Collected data
-- Opening Marker --
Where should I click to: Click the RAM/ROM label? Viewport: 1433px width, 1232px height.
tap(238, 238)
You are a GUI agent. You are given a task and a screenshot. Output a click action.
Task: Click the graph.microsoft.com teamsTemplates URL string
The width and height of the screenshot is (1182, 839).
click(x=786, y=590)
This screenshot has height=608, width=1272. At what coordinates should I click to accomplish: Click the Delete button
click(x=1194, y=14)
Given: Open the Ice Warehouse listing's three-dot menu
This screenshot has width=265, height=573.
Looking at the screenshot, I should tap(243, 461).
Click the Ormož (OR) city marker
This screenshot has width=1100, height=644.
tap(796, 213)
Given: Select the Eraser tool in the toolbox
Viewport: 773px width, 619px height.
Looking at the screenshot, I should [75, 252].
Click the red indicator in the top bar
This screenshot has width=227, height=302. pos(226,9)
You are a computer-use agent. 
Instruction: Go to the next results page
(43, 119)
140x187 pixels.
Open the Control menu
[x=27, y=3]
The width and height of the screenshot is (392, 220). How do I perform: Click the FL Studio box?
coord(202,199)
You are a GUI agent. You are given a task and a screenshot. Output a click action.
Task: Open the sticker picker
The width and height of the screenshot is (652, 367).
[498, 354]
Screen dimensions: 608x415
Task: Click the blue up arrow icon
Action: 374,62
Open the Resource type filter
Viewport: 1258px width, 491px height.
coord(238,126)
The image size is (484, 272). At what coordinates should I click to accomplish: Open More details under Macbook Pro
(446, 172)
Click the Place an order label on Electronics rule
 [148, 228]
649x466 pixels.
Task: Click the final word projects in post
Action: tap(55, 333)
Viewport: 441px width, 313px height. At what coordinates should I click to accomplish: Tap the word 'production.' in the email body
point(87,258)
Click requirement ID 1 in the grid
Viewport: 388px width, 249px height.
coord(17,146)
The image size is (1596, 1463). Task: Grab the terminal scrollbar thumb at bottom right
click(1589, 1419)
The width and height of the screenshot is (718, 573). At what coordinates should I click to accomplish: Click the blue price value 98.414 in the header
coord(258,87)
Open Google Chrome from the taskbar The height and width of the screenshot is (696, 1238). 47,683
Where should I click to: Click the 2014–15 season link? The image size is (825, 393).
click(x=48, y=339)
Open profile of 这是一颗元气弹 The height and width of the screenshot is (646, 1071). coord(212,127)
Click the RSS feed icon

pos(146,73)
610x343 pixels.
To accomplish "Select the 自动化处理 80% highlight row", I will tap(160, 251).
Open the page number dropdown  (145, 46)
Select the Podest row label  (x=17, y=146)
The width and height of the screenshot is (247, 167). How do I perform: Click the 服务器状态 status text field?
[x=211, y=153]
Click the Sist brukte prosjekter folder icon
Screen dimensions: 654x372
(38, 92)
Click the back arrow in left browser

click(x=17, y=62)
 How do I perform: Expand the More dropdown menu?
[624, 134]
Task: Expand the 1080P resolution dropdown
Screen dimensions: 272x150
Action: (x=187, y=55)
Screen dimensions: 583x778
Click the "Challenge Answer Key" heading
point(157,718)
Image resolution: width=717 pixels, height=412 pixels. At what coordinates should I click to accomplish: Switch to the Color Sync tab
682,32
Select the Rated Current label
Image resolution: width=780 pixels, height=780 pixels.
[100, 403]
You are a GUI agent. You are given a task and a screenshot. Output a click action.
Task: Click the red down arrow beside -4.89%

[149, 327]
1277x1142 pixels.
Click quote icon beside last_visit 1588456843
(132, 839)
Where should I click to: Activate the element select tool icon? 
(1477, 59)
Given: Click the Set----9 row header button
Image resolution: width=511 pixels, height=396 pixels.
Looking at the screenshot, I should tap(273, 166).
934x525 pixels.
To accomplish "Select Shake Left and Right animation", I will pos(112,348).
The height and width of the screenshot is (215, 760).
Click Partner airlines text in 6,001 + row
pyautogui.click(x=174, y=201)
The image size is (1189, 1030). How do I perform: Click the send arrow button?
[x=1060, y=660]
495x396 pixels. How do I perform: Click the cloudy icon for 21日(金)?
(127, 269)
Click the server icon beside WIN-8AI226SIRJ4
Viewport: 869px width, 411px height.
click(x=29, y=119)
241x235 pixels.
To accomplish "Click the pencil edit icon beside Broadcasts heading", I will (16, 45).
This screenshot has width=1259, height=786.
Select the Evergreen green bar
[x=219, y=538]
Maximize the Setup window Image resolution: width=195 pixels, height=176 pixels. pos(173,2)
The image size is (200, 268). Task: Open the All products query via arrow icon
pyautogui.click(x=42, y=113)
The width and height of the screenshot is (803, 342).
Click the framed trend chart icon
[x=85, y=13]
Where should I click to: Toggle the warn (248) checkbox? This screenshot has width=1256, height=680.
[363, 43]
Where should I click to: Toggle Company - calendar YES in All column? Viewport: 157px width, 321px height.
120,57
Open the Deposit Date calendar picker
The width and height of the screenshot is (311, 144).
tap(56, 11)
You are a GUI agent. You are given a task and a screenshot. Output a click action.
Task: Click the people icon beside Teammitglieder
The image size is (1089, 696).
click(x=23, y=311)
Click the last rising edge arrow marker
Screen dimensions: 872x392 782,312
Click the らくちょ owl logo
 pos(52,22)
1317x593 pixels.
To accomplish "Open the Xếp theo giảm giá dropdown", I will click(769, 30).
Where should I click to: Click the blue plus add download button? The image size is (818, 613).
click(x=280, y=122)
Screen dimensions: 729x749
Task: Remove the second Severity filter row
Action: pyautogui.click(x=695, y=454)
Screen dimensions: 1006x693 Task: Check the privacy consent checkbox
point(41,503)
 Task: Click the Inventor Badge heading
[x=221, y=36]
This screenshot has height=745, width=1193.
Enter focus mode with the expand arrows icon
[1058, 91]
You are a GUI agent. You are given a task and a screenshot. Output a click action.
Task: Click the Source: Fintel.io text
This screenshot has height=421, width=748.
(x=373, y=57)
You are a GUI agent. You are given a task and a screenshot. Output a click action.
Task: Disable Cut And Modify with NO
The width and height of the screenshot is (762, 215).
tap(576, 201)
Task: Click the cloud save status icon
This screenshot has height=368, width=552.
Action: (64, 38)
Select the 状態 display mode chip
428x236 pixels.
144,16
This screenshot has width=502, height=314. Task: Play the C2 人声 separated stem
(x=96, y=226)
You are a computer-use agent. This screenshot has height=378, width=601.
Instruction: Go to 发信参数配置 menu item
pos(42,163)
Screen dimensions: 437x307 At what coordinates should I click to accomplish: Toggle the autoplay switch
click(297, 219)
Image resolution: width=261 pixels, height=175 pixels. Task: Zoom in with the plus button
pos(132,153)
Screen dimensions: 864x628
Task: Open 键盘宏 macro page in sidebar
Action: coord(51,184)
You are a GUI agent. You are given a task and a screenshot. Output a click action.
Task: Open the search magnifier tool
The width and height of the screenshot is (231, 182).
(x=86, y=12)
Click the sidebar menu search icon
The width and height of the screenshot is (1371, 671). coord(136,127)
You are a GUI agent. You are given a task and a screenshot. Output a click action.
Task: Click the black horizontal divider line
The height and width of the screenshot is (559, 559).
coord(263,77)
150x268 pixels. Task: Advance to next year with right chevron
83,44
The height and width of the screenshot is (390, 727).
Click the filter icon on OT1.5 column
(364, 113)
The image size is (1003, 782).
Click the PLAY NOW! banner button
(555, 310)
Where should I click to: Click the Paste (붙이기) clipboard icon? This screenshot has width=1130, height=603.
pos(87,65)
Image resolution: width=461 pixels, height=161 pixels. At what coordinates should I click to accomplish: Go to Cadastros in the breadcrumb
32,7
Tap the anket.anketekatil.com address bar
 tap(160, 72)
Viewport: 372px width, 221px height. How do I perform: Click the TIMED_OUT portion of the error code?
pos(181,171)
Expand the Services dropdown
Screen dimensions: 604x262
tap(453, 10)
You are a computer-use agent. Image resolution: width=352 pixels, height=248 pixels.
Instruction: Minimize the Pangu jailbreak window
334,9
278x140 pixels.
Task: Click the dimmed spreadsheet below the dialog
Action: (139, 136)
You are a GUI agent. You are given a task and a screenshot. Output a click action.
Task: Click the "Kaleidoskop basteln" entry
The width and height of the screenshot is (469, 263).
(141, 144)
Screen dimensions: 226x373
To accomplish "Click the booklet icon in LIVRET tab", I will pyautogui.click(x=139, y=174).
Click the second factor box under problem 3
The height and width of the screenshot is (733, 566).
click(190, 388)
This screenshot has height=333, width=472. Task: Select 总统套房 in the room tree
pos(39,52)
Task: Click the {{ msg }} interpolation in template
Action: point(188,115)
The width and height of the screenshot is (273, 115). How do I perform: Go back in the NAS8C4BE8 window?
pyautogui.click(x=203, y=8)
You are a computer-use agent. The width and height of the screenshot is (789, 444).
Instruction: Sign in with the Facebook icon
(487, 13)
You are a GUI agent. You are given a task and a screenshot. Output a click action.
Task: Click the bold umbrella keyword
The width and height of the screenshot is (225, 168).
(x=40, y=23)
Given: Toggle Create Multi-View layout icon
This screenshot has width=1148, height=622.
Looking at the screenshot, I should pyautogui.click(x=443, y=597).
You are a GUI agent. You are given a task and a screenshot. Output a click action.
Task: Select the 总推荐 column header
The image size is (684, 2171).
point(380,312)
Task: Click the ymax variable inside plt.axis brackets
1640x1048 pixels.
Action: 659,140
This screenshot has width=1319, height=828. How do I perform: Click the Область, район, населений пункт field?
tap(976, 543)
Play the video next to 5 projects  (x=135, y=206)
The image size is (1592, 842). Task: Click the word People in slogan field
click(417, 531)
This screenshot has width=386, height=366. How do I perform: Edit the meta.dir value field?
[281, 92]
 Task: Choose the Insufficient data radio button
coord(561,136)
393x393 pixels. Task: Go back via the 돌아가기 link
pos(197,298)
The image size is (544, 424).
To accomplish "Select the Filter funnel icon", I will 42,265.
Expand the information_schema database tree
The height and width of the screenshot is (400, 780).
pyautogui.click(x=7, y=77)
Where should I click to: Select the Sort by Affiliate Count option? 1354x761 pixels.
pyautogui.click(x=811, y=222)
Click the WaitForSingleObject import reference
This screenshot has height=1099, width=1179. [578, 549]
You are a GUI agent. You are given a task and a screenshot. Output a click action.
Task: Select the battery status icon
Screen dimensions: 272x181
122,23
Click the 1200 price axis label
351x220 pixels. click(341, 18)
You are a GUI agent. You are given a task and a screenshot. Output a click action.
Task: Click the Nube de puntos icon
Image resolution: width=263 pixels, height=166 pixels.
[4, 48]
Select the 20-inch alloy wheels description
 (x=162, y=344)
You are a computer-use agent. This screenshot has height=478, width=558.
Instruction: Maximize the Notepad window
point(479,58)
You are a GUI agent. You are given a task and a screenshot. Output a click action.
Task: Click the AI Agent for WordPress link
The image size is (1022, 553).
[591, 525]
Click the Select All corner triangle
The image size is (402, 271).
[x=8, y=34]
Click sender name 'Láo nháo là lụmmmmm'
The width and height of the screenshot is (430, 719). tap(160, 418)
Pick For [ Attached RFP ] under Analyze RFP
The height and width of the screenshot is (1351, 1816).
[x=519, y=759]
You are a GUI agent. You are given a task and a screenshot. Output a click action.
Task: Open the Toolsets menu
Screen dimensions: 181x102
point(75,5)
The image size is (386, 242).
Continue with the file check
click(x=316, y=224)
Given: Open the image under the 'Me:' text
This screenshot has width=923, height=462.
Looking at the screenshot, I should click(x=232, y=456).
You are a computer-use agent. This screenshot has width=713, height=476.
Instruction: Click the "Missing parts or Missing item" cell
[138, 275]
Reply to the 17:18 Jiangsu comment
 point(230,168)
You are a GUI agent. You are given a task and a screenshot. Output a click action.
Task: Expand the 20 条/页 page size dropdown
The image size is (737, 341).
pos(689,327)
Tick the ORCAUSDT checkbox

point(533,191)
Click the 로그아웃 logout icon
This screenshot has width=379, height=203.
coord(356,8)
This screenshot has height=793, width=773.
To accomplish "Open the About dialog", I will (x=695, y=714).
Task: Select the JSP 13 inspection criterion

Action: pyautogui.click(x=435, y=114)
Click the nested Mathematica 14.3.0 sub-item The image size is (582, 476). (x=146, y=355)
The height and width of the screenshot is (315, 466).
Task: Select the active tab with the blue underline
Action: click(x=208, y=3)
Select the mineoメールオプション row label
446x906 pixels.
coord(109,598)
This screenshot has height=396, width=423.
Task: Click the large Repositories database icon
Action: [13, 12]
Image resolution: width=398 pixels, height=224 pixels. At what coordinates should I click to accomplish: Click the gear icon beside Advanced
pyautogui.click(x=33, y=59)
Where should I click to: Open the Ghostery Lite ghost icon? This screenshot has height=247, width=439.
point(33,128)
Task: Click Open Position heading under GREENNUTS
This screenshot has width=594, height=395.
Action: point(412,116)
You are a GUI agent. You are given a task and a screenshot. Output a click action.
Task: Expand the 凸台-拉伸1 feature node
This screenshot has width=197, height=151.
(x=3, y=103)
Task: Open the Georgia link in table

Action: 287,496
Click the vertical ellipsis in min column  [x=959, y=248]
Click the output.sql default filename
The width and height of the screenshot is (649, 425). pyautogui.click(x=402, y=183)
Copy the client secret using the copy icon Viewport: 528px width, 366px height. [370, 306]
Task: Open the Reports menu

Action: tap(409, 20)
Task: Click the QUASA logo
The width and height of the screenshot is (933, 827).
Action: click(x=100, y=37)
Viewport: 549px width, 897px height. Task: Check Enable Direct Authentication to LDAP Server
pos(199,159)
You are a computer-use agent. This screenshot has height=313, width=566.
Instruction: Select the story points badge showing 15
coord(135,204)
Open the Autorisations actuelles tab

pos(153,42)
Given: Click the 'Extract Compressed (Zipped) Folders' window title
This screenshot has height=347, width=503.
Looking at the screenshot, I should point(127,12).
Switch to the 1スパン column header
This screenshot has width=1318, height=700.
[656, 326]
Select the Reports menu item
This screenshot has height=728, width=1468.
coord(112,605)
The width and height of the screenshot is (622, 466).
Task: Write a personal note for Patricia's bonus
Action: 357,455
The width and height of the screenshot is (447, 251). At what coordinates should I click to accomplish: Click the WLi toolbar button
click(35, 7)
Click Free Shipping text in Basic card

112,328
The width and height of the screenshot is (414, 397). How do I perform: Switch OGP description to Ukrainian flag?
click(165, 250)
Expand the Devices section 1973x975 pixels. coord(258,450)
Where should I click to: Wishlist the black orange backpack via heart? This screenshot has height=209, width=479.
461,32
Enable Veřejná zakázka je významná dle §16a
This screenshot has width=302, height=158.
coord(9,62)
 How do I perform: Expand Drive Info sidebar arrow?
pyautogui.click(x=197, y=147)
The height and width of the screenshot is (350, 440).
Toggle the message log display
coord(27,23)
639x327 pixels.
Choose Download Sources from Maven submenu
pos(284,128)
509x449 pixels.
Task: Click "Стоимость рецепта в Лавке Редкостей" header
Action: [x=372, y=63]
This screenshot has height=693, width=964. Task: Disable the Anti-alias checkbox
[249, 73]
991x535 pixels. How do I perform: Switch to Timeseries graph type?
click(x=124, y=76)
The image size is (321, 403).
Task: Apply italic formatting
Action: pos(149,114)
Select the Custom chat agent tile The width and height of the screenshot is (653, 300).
-- Closing Marker --
What the exercise asks: The answer is every line in the data where the word "picker" appears.

Output for this task:
Task: Open the sticker picker
Open the Deposit Date calendar picker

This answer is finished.